The International Federation of Journalists today called on United States forces in Iraq to explain why troops arrested three journalists in Baghdad working for the Arabic television channel Al-Aalam.

“These arrests are the latest in a series of incidents that raise questions over what media strategy is in place to protect journalists from harassment,” said Aidan White, IFJ General Secretary.

The Al-Aalam network, one of the most popular sources of news in Iraq since the US-led invasion, says Sami Hassan, Zoheir Mostafa and Ghuran Tofiq, reporters and cameramen were detained yesterday in front of the central police building in Baghdad.
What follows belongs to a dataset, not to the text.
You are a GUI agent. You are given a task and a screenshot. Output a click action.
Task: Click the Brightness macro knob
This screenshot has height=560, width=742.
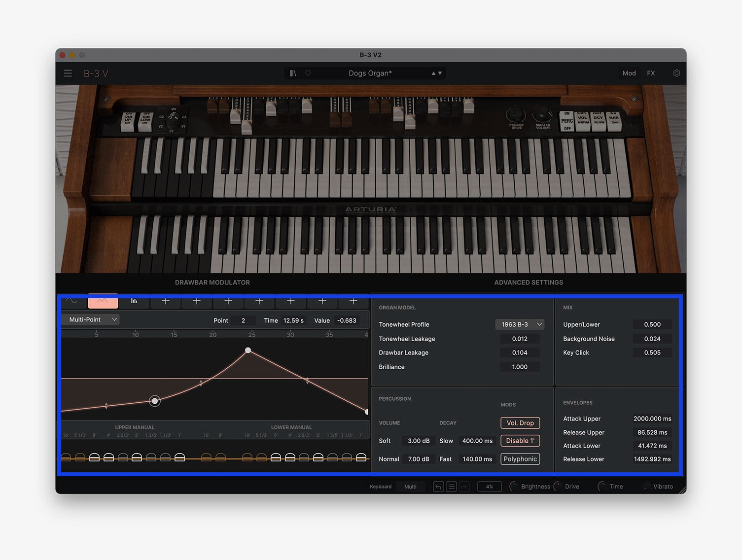coord(514,487)
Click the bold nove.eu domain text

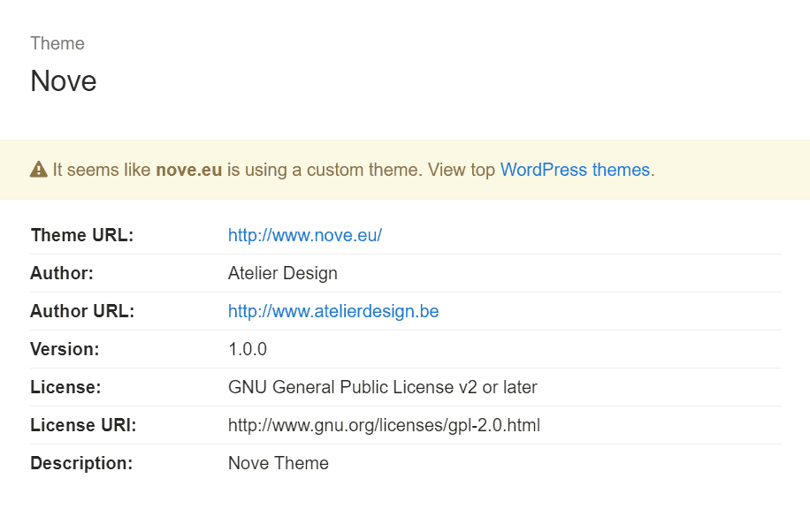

US officials have not commented yet on the reasons for the arrests, which come at a time of increasing concern about treatment of journalists. The Somali Journalists Network on Sunday protested over the harassment by US soldiers of journalists Ali Mohammed Halane and in April, American marines arrested another reporter of Al-Aalam. Abdol Hadi Zeighami was arrested while reporting on US tanks entering the town of Kut, around 170 km southeast of Baghdad. He was released after five hours of detention, but the film which the Al-Aalam crew had shot was confiscated.

“These actions indicate that journalists continue to be subject to unacceptable pressure,” said Aidan White. “The military administration must come clean about why arrests are taking place and explain each incident. It is unacceptable to have arbitrary and unexplained actions that are tantamount to intimidation.”
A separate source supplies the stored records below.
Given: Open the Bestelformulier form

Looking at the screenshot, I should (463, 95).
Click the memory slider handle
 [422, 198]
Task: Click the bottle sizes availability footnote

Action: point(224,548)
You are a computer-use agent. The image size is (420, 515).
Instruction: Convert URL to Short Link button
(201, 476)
Controversy still rages around the killings by coalition soldiers of journalists in April. Reuters' cameraman Taras Protsyuk and a reporter for the Spanish television network Telecino, Jose Couso, died after a US tank opened fire at Hotel Palestine in Baghdad. On the same day Al-Jazeera television reporter/producer Tarek Ayoub was killed in a US air strike on the company’s offices in Baghdad. Earlier, outside Basra, ITN journalist Terry Lloyd was killed and two journalists – Fred Nerac and Hussein Osman – remain missing after coalition forces shot up their marked vehicle.